Past Due Bill

Burks, et al. v. Scott County, Mississippi

Status: Closed (Settled)
Last Update: June 27, 2017

What's at Stake

After learning that the Scott County Detention Center in Mississippi has held people for as long as a year without indicting them or appointing counsel, the American Civil Liberties Union, the ACLU of Mississippi, and the Roderick and Solange MacArthur Justice Center filed a class action suit against the county’s sheriff, district attorney, and judges. The county’s practices violate the Sixth and Fourteenth Amendments’ rights to counsel, to a speedy trial, and to a fair bail hearing.

While the Scott County jail holds people for months without indicting them, these prisoners’ cases are at a standstill, their lives outside the jail falling apart – all before they have even been charged with a crime. One plaintiff in the ACLU’s suit, Joshua Bassett, has been in the Scott County Detention Center since January 16 of this year; he has been denied an attorney and a grand jury hearing. Another, Octavious Burks, has been in the jail since November 18, 2013. Neither Mr. Bassett nor Mr. Burks could afford their bail. Mr. Burks has been through this ordeal twice before. Since 2009, he has been jailed in Scott County on three separate charges without indictment or counsel.

The ACLU has evidence that many others have been trapped in the Scott County Detention Center for months at a time because they couldn’t pay bail and, like Mr. Bassett and Mr. Burks, were denied counsel and a grand jury hearing. The lawsuit seeks to compel the county to set reasonable limits on the amount of time someone can remain in jail without a lawyer and without charges.

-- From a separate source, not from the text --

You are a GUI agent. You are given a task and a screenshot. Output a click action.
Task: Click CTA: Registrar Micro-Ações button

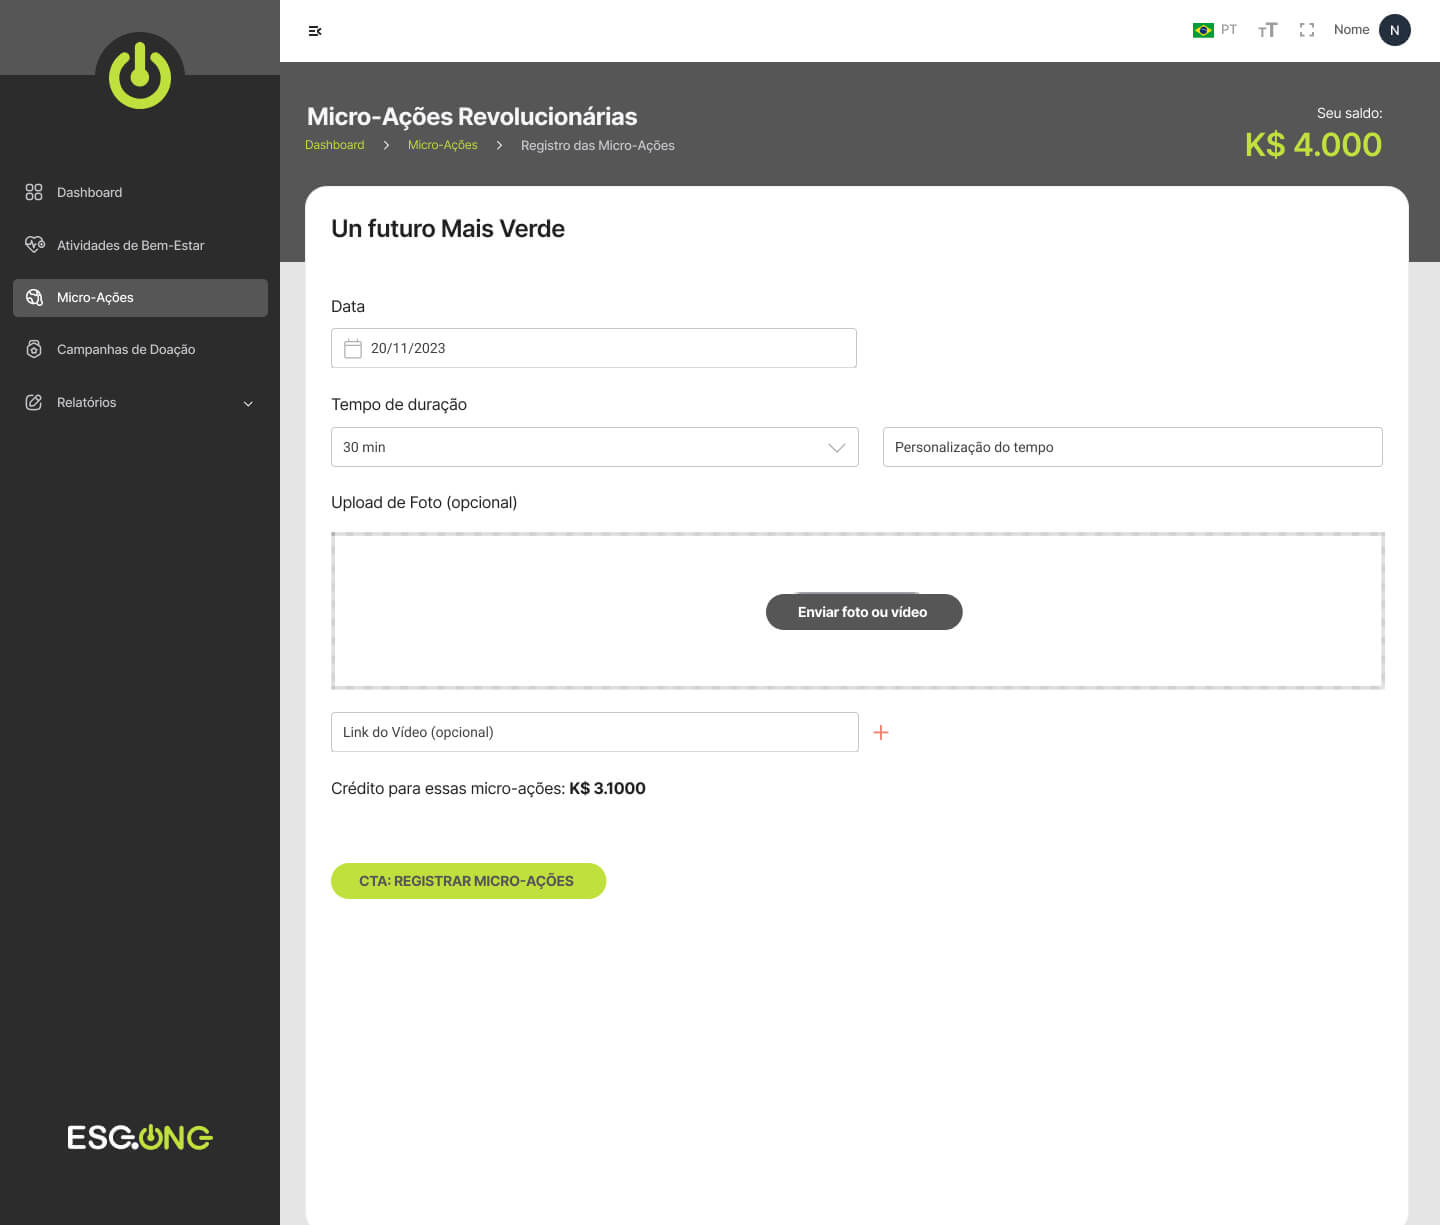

Update June 27, 2017: A Mississippi court settlement today in this case brings a victory for the plaintiffs, the ACLU, the ACLU of Mississippi and the Roderick and Solange MacArthur Justice Center, who on behalf of their clients challenged the county’s practice of detaining people who can’t afford an attorney for as long as a year without appointing counsel and without formally charging them with a crime. The settlement requires Scott County and three other counties to end this practice by appointing public defenders at arrest. Providing legal representation so much earlier in the process will ensure that arrestees have attorneys at their first bail hearings to argue for lower bail amounts and release until trial. The settlement also prohibits the counties from detaining people solely because they can’t afford to pay their bail amounts, a blow to unconstitutional wealth-based incarceration. The settlement applies to Eighth Circuit Court District, a circuit made up of Leake, Neshoba, Newton, and Scott counties, affecting thousands in the state of Mississippi.